Try it
If a line in the records below contains the word "Locate", copy it out.

Information provided

------

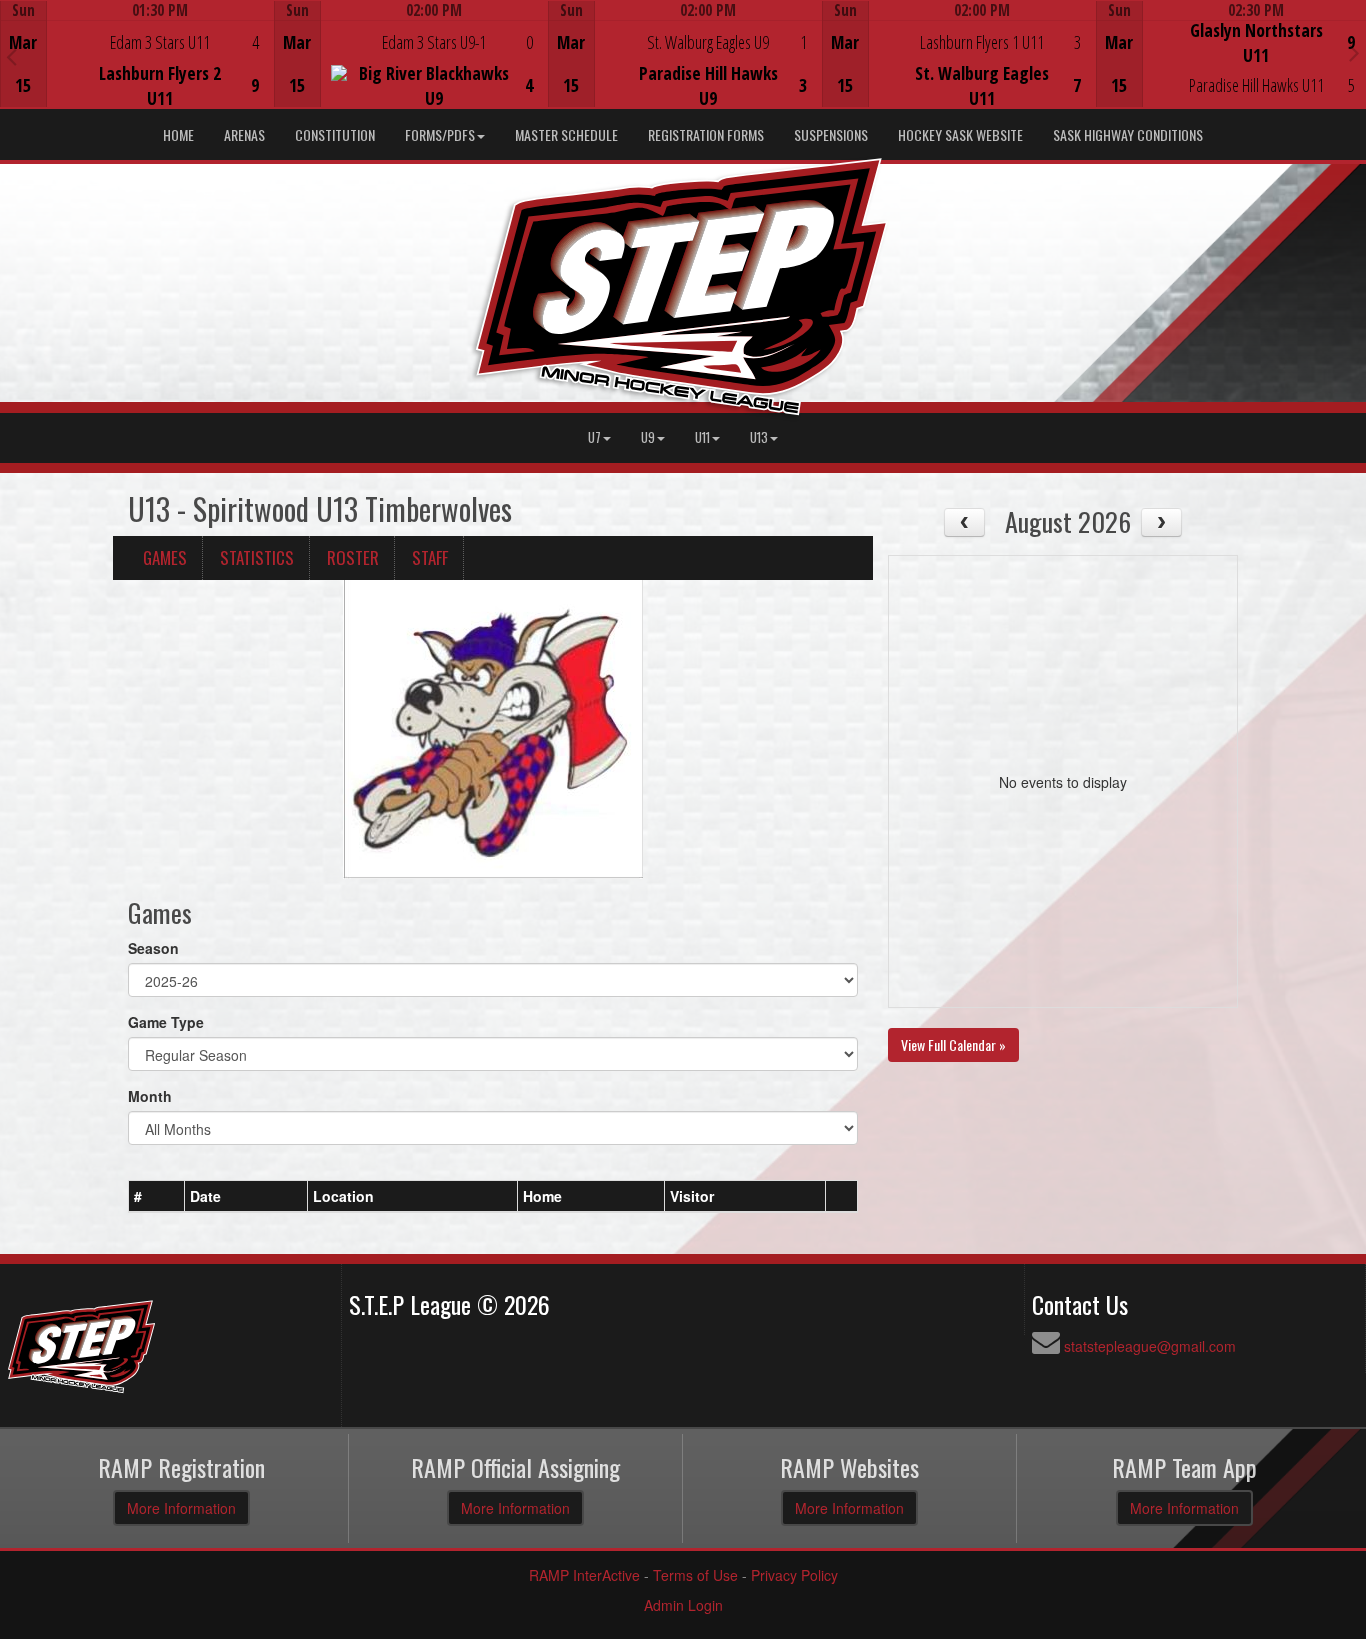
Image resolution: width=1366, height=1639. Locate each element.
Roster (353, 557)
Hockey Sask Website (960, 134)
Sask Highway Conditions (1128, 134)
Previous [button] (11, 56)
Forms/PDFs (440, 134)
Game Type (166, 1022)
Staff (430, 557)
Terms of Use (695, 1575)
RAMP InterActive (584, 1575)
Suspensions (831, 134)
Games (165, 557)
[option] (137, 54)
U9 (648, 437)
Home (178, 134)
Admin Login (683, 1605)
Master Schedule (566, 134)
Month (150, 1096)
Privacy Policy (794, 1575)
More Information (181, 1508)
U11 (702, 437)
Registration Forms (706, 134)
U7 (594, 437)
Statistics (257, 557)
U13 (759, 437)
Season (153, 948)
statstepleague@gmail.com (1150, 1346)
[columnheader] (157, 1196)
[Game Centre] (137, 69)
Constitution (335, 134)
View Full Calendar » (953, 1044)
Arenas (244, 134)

------

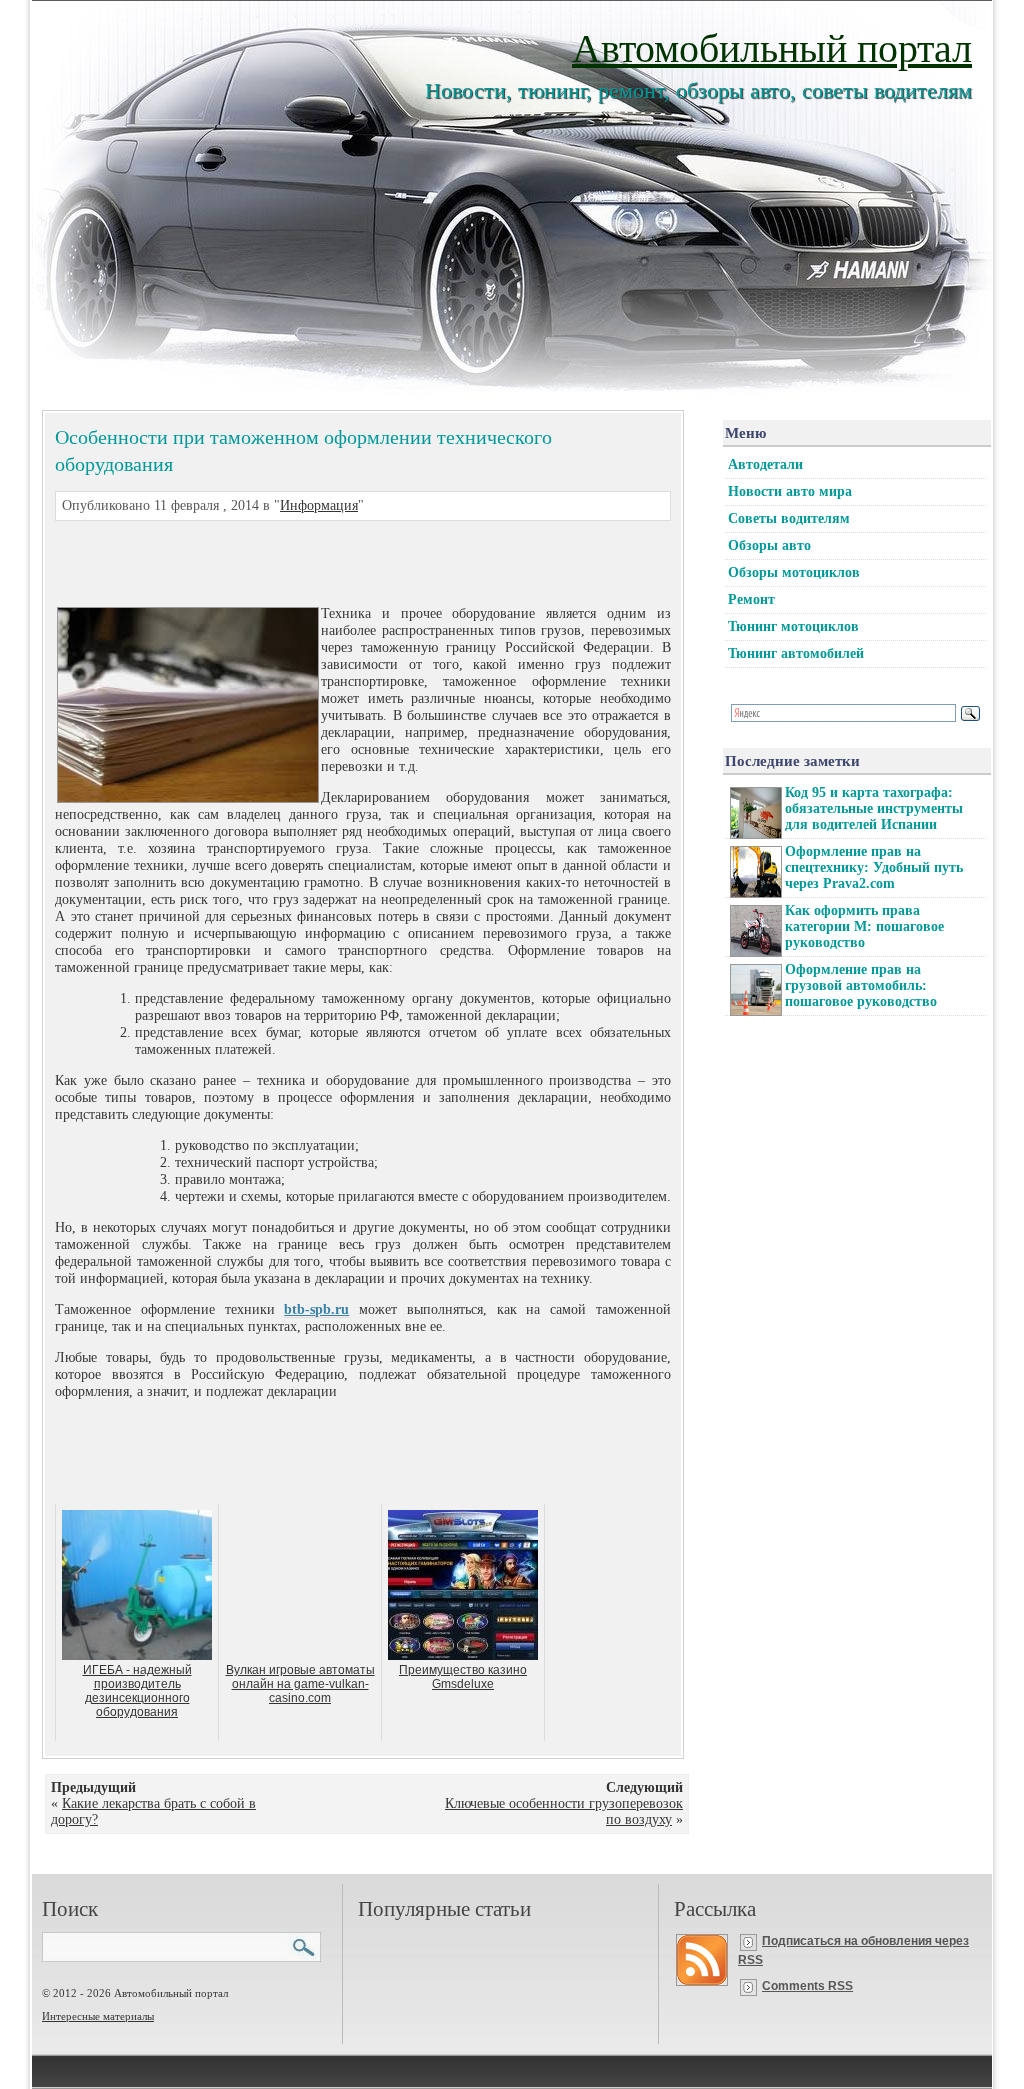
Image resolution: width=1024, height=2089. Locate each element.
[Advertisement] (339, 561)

------

Output below
Image resolution: width=1366, height=1639. Locate each element.
Image resolution: width=1024, height=2089. Locate each element.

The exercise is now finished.